Amherst postpones in-person learning for all students as COVID-19 cases rise

  • Amherst School Superintendent Michael Morris GAZETTE FILE PHOTO

Staff Writer
Published: 10/2/2020 2:28:30 PM
Modified: 10/2/2020 2:28:18 PM

AMHERST — Each phase of the scheduled reopening of Amherst and Pelham elementary schools and Amherst-Pelham regional schools for in-person learning will be delayed two weeks due to a growing number of COVID-19 cases in Amherst.

Superintendent Michael Morris wrote a letter to the community Thursday night about the need to push back the three phases by at least 14 days after he was notified by the town’s Health Department that Amherst’s active cases of the novel coronavirus had risen to 51.

“The updated daily count exceeds the districts’ metrics from the tentative agreement with the Amherst-Pelham Education Association for returning to in-person learning,” Morris wrote.

That preliminary agreement, which could be ratified by the union and the school committees Tuesday, calls for in-person learning only when there are fewer than 28 new cases per week per 100,000 residents, using a seven-day rolling average, in Hampshire, Franklin and Hampden counties. That rolling average, based on the union’s calculation, now stands at 37 new cases per 100,000 residents.

Amherst’s active positive COVID-19 cases had jumped even more, to 72, as of Friday morning, according to the town’s dashboard. The dashboard compiles information about laboratory-confirmed cases from the Massachusetts Virtual Epidemiologic Network, or MAVEN.

At the University of Massachusetts, 36 new COVID-19 cases were reported Monday and Tuesday, the most recent dates for which data is available.
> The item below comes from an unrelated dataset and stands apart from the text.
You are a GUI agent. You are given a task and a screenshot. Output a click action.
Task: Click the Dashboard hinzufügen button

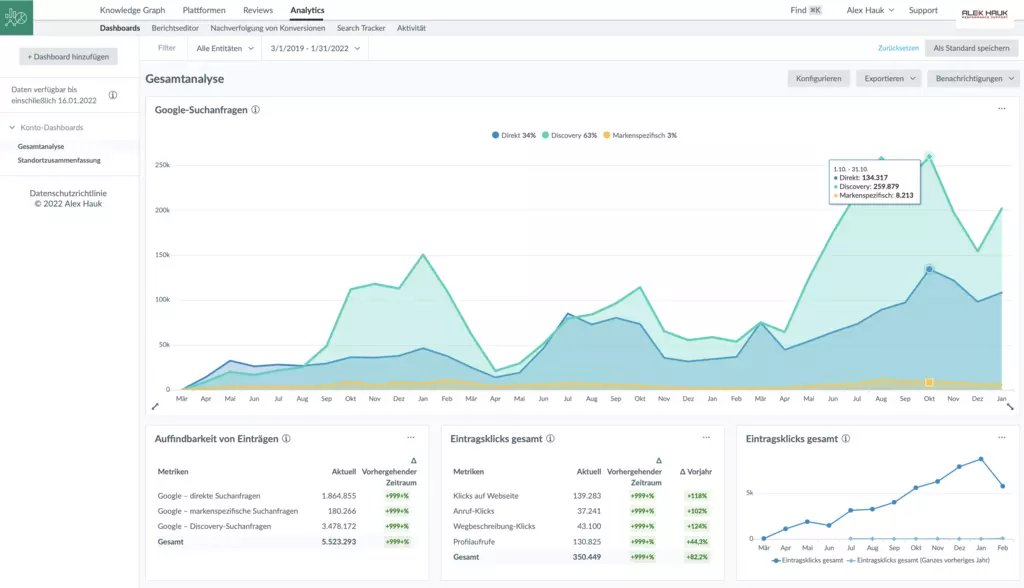(x=68, y=57)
The university reported Wednesday that 33 cases are connected to a cluster of off-campus students who gathered together last week.

For parents who have advocated for in-person learning as soon as possible, the concern related to the tentative agreement is that the metrics advocated by teachers are too low.

In an email to the Gazette, Stephanie Hockman of Pelham wrote that she is not surprised by the delay and that parents and students should have a say in the negotiations over the terms of returning to school.

“Given the onerous metric requirements in the tentative agreement, I felt that the APEA was negotiating to never have to return to the classroom; definitely not for the middle or high schools,” Hockman wrote.

Another parent with a kindergarten-age child sent an email to Chancellor Kumble Subbaswamy expressing anger in the rise in COVID-19 cases and the responsibility UMass needs to take.

“My boy was so looking forward to his finally first day of in-person learning only to have it stripped away at the last minute because of the inevitable disregard and selfishness of UMass students,” Chris Killion wrote.

The anticipated Oct. 1 “Phase 1” reopening that would have brought back preschoolers, kindergartners and first graders for class from 9:50 a.m. to 3:10 p.m. daily, and special populations at all grade levels, was reset to Oct. 15 on Thursday.

The “Phase 2” reopening for second and third graders, for class daily from 9:50 a.m. to 3:10 p.m., is pushed back from after Indigenous Peoples Day to Nov. 2, and the “Phase 3” reopening, which included the remaining elementary students, fourth through sixth graders – either two or five days per week from 9:50 a.m. to 3:10 p.m., depending on transportation and classroom space – and middle and high schoolers one day a week from 9 a.m. to 2:20 p.m., is delayed from after Veterans Day to Nov. 30.

“As our community deals with the current uptick in COVID-19 cases, we will keep you informed of any impacts on the Amherst Regional Public Schools,” Morris wrote.